Audiobook - Songmaster, by Orson Scott CardSongmaster
By Orson Scott Card; Read by Stefan Rudnicki
10 CDs, 9 Cassettes,or 1 MP3 disc – 12.5 hours – [UNABRIDGED]
Publisher: Blackstone Audio
Published: 2006
ISBN: 9780786178421 (CDs), 9780786180578 (MP3-CD), 9780786135097 (Cassettes)
Themes: / Science Fiction / Galactic Empire / Music / Education / Children / Despotism / Rebellion /

This early novel by Card is a precursor of many things to come from this great author. One of Orson’s favorite themes is that of a child with extraordinary talent coming of age. The child’s name is Ansset, and at very young age he is sent to the sequestered Songhouse. In the Songhouse, a powerful form of singing is taught that creates an abnormally strong emotional response in the listener. Ansset turns out to be exceptionally gifted singer and is groomed to be a Songbird.

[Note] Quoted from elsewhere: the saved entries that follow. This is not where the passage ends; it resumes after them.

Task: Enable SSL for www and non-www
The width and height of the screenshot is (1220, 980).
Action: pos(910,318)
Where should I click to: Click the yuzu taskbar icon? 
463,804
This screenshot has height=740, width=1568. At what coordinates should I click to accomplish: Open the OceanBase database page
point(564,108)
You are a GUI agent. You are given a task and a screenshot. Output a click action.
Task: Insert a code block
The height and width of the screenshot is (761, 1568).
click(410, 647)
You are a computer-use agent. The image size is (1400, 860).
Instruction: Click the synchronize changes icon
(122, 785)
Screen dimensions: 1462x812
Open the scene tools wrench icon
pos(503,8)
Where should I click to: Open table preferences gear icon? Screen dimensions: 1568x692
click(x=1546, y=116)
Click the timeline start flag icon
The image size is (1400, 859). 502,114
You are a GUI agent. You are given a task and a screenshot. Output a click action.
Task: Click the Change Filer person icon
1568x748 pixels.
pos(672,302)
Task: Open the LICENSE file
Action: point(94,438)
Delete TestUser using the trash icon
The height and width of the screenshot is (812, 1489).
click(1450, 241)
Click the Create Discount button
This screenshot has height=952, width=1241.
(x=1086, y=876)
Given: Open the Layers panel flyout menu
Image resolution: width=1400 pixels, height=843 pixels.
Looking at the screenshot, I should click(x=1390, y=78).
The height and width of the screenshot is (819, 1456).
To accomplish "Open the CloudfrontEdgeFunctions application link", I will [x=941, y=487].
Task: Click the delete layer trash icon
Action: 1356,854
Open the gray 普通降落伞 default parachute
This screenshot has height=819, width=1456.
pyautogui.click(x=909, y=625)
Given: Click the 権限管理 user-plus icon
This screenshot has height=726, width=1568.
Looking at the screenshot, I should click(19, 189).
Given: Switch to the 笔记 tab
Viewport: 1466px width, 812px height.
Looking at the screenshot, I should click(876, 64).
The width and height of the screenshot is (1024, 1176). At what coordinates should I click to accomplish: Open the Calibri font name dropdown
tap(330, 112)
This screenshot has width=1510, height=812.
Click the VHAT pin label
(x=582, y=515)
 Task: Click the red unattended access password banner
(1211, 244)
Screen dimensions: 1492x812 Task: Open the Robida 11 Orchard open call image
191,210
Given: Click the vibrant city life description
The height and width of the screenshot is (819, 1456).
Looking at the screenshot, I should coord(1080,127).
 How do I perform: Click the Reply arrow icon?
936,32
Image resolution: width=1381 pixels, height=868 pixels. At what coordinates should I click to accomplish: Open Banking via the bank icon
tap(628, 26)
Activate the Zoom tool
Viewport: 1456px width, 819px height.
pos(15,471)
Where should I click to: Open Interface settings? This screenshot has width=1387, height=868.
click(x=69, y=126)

The emperor, Mikal, who most believe to be the most horrible tyrant of the galaxy, wants to have a Songbird. Ansset is sent as a child to be Mikal’s Songbird. But there’s more to Ansset than what appears on the surface.

The writer’s credo “show, don’t tell” had to be abandoned in a sense. How does an author write about the impact of the music being sung without describing it? (telling). After all, the writer’s tools are words and not music. Card does show us the emotional impact that listeners have to the singing, so in that sense he is showing us. The great power of the songbird’s music could emotionally ravage a listener for good or ill. As a reader/listener, we need to believe this. So, how well does this novel succeed when it is about music, but is written in prose? In one word— beautifully. In the hands of less expressive author this could have been clumsy technique. This is a touching novel, in which you’ll care for Ansset.

The audiobook is narrated beautifully by Stefan Rudnicki. Mr. Rudnicki conveys an introspective and measured performance that suits the novel perfectly. There are parts of the text that he has to convey by singing. He does this in an understated manner that doesn’t undermine the emotional context of the scene. And the recording is up to the usually high standards that we expect of a Blackstone audiobook. If you’re fan of Ender’s Game or Card’s other works and you haven’t read or heard Songmaster—get it! If you’re not familiar with OSC’s works, this is a good place to start.